Richard A. O'Keefe ok@REDACTED
Tue Oct 20 05:43:16 CEST 2015


(1) One parenthesis: "(".
    Two parentheses: "()".
    (Just like crisis/crises, thesis/theses, basis/bases, arsis/arses.)

(2) I am forcibly struck by how much we are influenced by
    other programming languages, in this case C.  For example,
    Unisys PLUS has conditional compilation, but it uses

	INCLUDE(condition);
	...
	RESUME;

    and

        COPY('other*source.file');

(3) A central weirdness in the preprocessor remains.
    It is sort of coupled to Erlang syntax, but in a bad (limiting) way.
    This proposal does nothing to address the limitation that you
    cannot conditionally accept *some* of the clauses of a function,
    only the whole thing; nor can you conditionally accept *some* of
    the alternatives of a type, only the whole type.
    This is precisely one of the things the preprocessor gets used for
    in Haskell.  For example, one change coming up is

    class Applicative m => Module m where
        (>>=)  :: m a -> (a -> m b) -> m b
        (>>)   :: ma -> m b -> m b
        p >> q = p >>= \_ -> q
        fail   :: String -> m a
        fail s = error s

    # if VERSION < TBD
        return :: a -> m a
        return = pure             {- it's a default -}
    # else
    return = pure                 {- you can't override it -}
    # endif

    where the point is that 'return' used to be a part of Monad
    that you would define, but then Monad was made a subclass of
    Applicative, so return = pure (lifting a value of type a to
    a value of type m a) was made a default, but you could still
    override it, but that means that pure and return could be
    redefined to be *different*, which is a bad idea, so they'll
    be moving 'return' out.  Nobody would want to make two copies
    of the whole thing just because one *part* is changing.

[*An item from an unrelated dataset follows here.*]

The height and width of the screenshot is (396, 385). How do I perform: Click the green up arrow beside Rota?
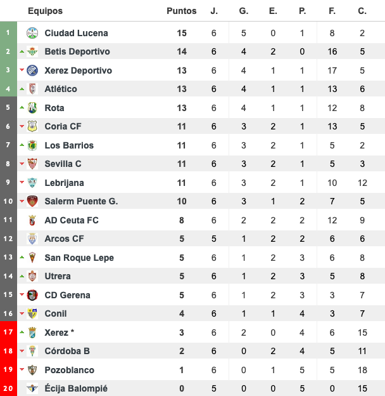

(4) I'm still very concerned about the *context* in which the
    argument of -if is evaluated.  The Java modules proposal is
    putting a lot of effort into trying to make sure that
    compile time decisions based on the visibility of modules
    either remain valid at load time or produce error messages.

    This suggests that -if and its relatives should leave some
    sort of trace in the .beam file about what properties of the
    compile-time context they depended on.  (Anyone remember
    "dependency-directed backtracking"?  AMORD?)

    I have used a system where the compile time and load time
    environments could disagree *without notice* and never want
    to have that experience again.

    Of course this is not an issue for the C preprocessor,
    amongst other reasons because the C preprocessor is very
    explicitly independent of the run time environment, to the
    point of not necessarily using the same arithmetic.
    
    Again I find myself wondering whether imitating the
    *syntax* of CPP if we don't copy the *semantics* is a good idea.

(5) Existing homebrew pretty-printers/formatters for Erlang are
    likely to cope with -if(...) as just another attribute,
    which of course it isn't.  Allowing -if ... will force some
    changes.  (Hint: I have an Erlang reformatter that will
    probably need patching.  I'm not sharing the code because it
    is not *worth* sharing, but I get some use out of it.)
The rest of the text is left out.